Bowie County jury gives repeat offender 35 years in prison for evading arrest in 2016


NEW BOSTON, Texas: A Bowie County jury sentenced a 61-year-old man to 35 years in prison Wednesday for leading police on a long chase in July 2016.

Roy Dean Jones faced an enhanced punishment range of 25 to 99 years or life in prison because of prior felony convictions. Evading arrest or detention in a vehicle is usually punishable by two to 10 years in prison. In addition to the 35-year prison sentence, the jury ordered a $10,000 fine.
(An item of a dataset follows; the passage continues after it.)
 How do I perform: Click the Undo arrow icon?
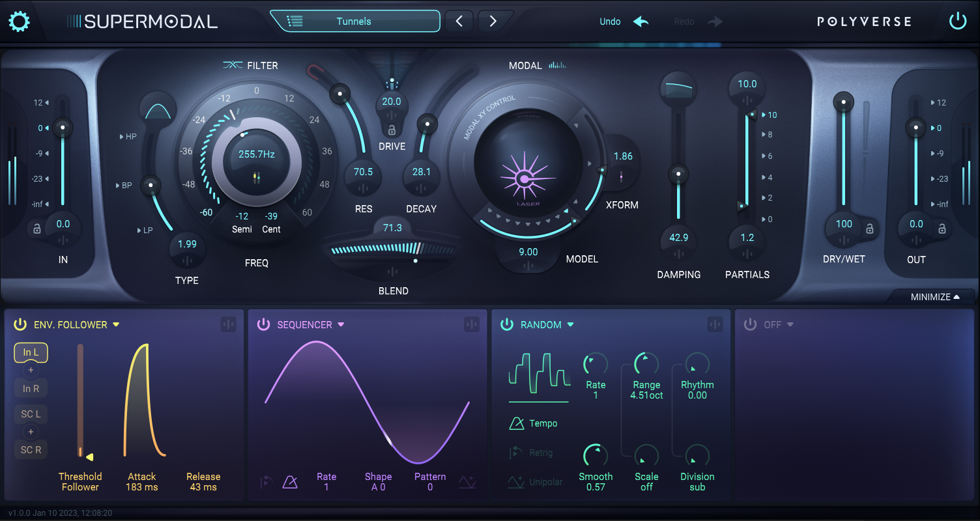641,21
Assistant District Attorney Katie Carter argued that Jones put police and the public at risk when he refused to pull over July 15, 2016. Assistant Public Defender Sylvia Delgado argued that the state couldn’t prove it was Jones who was driving the motorcycle that led police on a chase in two states.

Texarkana, Texas, Police Officer Bo Carter said he was patrolling in the Highland Park area of Texarkana, Texas, at about 9:30 p.m. the night of July 15, 2016, when he noticed a motorcycle being driven erratically. Bo Carter said the driver had his feet hanging down and he suspected he was either intoxicated or inexperienced at driving the motorcycle. Bo Carter said he attempted to pull the motorcycle over after it failed to stop completely at a stop sign.
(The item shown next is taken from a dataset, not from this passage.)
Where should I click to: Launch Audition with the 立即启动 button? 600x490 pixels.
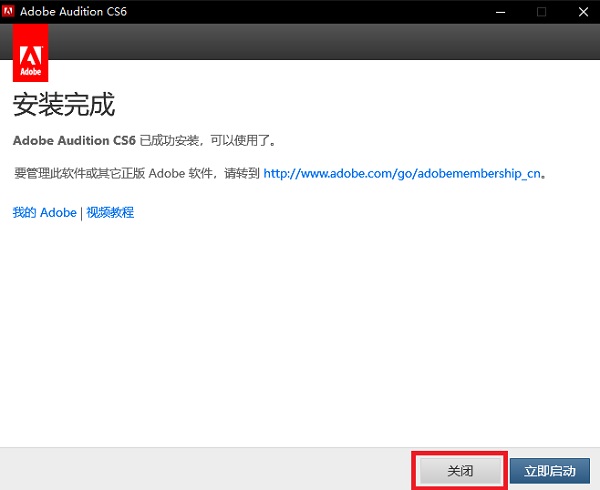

Bo Carter said he called for assistance when he realized the motorcycle wasn’t going to stop. Bo Carter said he was concerned that sharp turns and bumps associated with a chase could injure the police canine riding in his patrol car. Texarkana, Texas, Police Officer Colten Johnson testified that he was nearby when the call for help came in and he managed to pull in front of Carter’s unit and behind the motorcycle as it traveled from 23rd Street to Olive Street.

Johnson testified that he was able to get a good view of the driver’s face when he made in a turn in the roadway and identified Roy Jones as the person with long white hair and a white beard he chased. Johnson said that he continued to follow behind when Roy Jones crossed the state line into Texarkana, Ark., and officers with that police department took over the pursuit.

Johnson said he chased Roy Jones a second time after he crossed back into Texas. Texarkana, Ark., Police Officer Joshua Jones testified that he followed the motorcycle for at least 10 miles in the city limits of Texarkana, Ark., before the chase was called off because of concern for public safety. Joshua Jones said the motorcycle nearly wrecked at one point, ran numerous stop signs and drove recklessly.

Joshua Jones and Johnson testified that one of the officers pursuing Roy Jones was able to get the motorcycle’s tag number. The motorcyle was registered to Richard Turner.

Turner testified that a number of law enforcement officers showed up at his home the night of the chase. Turner said he told the officers he had sold the motorcycle through a newspaper ad to a man named Roy Jones. Turner, who also has white hair, said that he signed the title over to Jones after being paid cash for the motorcycle and that he did not have a bill of sale. Turner was able to give officers Jones’ address because he had followed him to his home after Jones bought the motorcycle so that he could give him a ride back to Turner’s house where Jones’ vehicle was parked.

Following Turner’s testimony, 5th District Judge Bill Miller discussed an issue with a juror outside the presence of the other jurors. The juror said that she did not realize until Turner walked into court that she knew him. The juror said she has known Turner for 20 years and does not believe he was the one who evaded arrest on the motorcycle. Miller thanked the juror for her service but excused her and replaced her with a male alternate out of “an abundance of caution” to insure Jones receives a fair trial.

Jones has prior convictions for drug-related offenses and aggravated assault.